Apply what you read →
A. From the passage on peacemaking pastors, retype the section that begins with the words containing "We all know" and ends with "needful hard word.".
B. Answer these questions using the passage on peacemaking pastors:
(i) Of the full list of fifteen qualifications, how many are negative traits?
(ii) Which translation renders the qualification as "not . . . pugnacious"?
(iii) What reference is given for "contend for the faith"?
C. Translate this sentence from the passage on peacemaking pastors into Spanish: "We need men who know how to disagree without creating division."

Extracted text →
__________________________________________________

Healthy pastors are peacemakers at heart, not pugilists. They don’t fight for sport; they fight to protect and promote peace. They know first and foremost — as a divine representative to their people — that our God is “the God of peace.”
We need men who know how to disagree without creating division. We need pastors and elders who have enough self-control to avoid needless controversy, and enough courage to move gently and steadily toward conflict.
Not a brawler. The 400-year-old King James Version (KJV) translates 1 Timothy 3:2–3 with surprising timelessness. Of the full list of fifteen, this qualification for pastor-elder in the church is one of just five negative traits. Modern translations say “not quarrelsome” (ESV and NIV) or “not . . . pugnacious” (NASB), but here the language of the KJV has endured. Indeed, we know who the brawlers are today, and it doesn’t take much foresight to recognize what a problem it could be to have one as a pastor.
However, a nuance that “not a brawler” may lack is distinguishing between the physical or verbal nature of combat. This is the upside of “not quarrelsome.” In 1 Timothy 3, the physical already has been covered: “not violent but gentle.” What’s left is the temperamental, and especially verbal.
We all know too well, by the war within us, how the flesh of man finds itself relentlessly at odds with the Spirit of God. We want to quarrel when we should make peace, and not ruffle feathers when we should speak up. And in a day in which so many are prone to sharpness online, and niceness face to face, we need leaders who are “not quarrelsome,” and also not afraid to “reprove, rebuke, and exhort, with complete patience and teaching” (2 Timothy 4:2). We need men who “contend for the faith” (Jude 3) without being contentious. We need pastors who are not brawlers — and yet know when (and how) to say the needful hard word.

__________________________________________________

Dataset section →
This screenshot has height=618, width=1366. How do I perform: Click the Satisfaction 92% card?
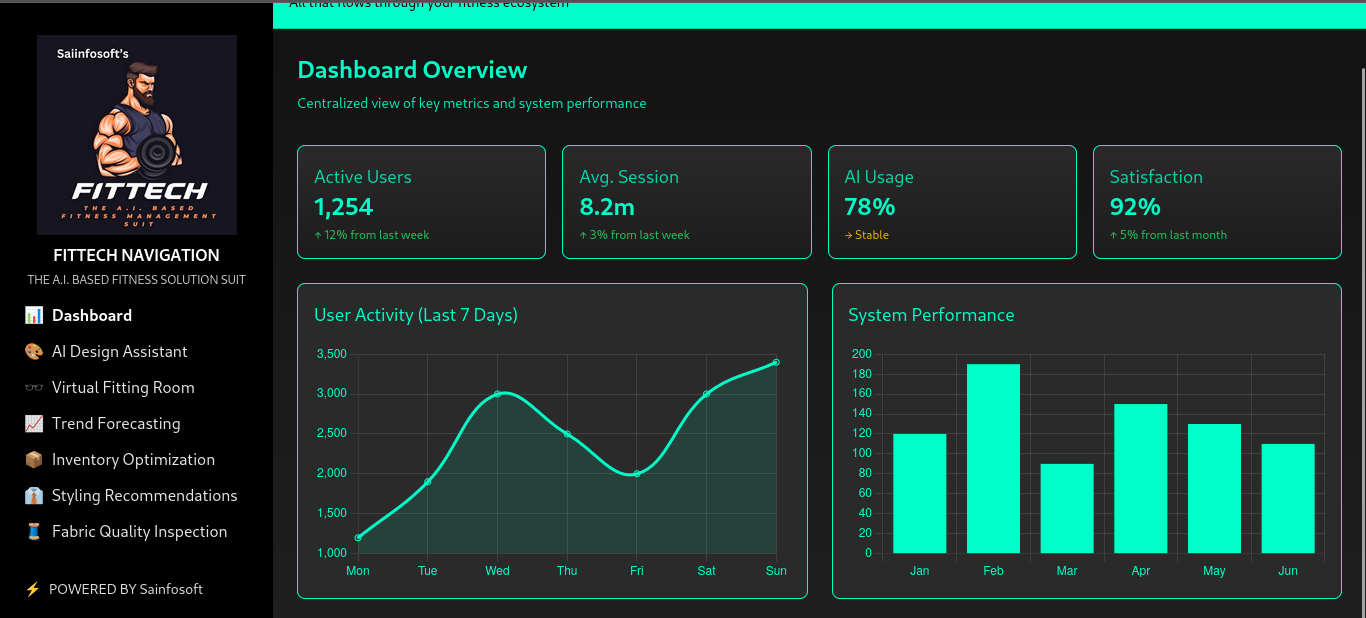point(1216,202)
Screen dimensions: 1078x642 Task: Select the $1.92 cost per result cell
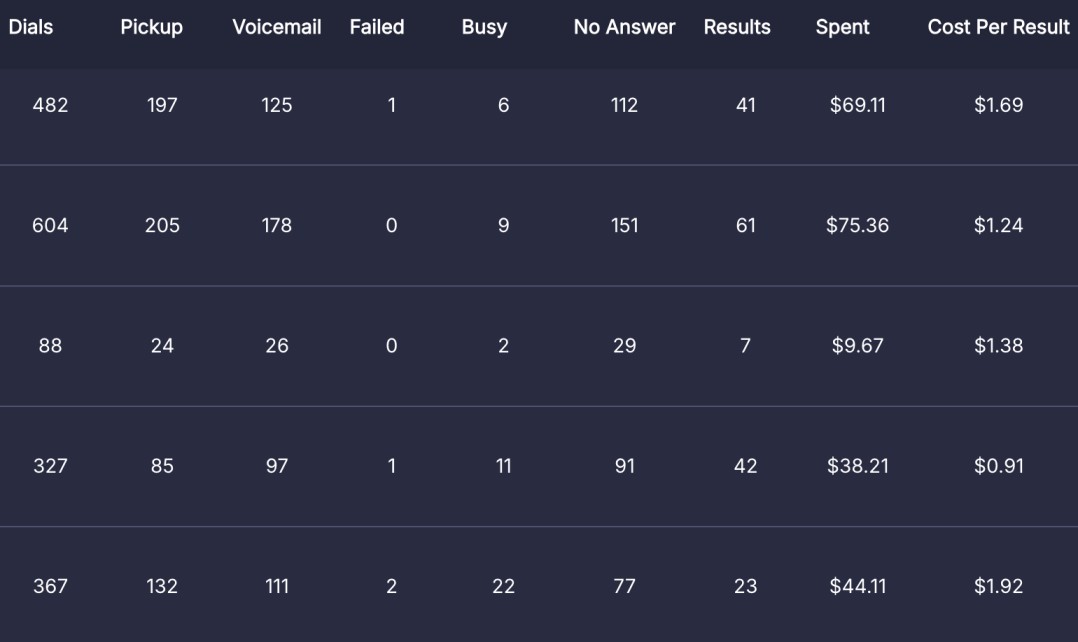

__________________________________________________

Results →
A.
We all know too well, by the war within us, how the flesh of man finds itself relentlessly at odds with the Spirit of God. We want to quarrel when we should make peace, and not ruffle feathers when we should speak up. And in a day in which so many are prone to sharpness online, and niceness face to face, we need leaders who are “not quarrelsome,” and also not afraid to “reprove, rebuke, and exhort, with complete patience and teaching” (2 Timothy 4:2). We need men who “contend for the faith” (Jude 3) without being contentious. We need pastors who are not brawlers — and yet know when (and how) to say the needful hard word.

B.
(i) Five
(ii) The NASB
(iii) Jude 3

C. Necesitamos hombres que sepan discrepar sin crear división.